### Task details
From the entries, return every line where the string "will" shows up.
────────────────────
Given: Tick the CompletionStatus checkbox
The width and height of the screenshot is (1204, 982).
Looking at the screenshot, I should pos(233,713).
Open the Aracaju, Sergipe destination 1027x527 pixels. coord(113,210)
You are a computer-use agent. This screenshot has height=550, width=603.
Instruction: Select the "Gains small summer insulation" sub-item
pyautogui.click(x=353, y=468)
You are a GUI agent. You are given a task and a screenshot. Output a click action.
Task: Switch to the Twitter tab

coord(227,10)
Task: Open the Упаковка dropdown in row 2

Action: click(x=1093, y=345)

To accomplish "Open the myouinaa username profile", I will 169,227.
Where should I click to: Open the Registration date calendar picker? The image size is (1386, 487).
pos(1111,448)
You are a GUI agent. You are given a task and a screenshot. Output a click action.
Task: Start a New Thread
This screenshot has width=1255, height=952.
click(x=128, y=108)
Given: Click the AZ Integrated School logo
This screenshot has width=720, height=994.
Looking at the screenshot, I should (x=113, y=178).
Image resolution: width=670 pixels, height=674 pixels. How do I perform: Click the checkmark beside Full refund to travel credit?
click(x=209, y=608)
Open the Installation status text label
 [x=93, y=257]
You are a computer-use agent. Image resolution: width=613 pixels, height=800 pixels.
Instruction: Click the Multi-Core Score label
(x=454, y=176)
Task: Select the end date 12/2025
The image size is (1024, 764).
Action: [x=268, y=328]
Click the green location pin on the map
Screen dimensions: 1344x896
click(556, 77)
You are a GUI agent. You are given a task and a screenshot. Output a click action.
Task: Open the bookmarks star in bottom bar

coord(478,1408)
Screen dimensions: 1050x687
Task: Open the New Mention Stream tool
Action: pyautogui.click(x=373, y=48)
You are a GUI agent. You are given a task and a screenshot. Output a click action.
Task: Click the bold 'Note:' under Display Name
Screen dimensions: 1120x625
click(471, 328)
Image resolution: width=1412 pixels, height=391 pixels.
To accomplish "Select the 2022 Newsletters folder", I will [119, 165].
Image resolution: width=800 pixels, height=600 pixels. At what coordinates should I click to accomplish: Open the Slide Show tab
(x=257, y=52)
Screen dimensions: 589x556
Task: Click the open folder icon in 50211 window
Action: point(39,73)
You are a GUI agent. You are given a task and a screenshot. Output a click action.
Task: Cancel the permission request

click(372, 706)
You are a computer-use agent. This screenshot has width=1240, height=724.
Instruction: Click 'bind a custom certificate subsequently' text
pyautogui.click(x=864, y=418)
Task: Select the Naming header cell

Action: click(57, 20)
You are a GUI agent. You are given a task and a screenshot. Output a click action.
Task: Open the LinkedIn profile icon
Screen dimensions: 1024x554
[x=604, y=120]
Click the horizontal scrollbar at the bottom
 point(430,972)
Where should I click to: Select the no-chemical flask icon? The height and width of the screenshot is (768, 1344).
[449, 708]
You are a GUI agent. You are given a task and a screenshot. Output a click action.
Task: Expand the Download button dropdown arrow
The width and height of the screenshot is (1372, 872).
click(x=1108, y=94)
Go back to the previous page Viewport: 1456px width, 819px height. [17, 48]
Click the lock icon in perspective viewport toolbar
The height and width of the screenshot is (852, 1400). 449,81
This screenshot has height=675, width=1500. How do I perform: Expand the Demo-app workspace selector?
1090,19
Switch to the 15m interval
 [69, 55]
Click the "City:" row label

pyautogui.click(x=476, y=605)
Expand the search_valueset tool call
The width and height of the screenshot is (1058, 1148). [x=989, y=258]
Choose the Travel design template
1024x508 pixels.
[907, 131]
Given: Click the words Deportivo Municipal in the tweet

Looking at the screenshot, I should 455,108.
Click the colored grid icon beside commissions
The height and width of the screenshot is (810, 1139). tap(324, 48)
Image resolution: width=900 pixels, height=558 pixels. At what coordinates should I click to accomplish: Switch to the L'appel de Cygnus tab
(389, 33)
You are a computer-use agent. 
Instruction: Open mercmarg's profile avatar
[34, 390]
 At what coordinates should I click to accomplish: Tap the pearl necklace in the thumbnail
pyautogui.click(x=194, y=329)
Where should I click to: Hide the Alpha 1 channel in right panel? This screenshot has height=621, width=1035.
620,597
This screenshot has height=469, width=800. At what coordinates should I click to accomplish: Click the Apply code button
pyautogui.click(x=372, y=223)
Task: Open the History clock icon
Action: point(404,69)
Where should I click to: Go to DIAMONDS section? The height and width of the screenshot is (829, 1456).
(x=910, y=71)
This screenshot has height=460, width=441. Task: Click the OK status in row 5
────────────────────
### Result
To accomplish "Open the myouinaa username profile", I will 169,227.
To accomplish "Select the 2022 Newsletters folder", I will [119, 165].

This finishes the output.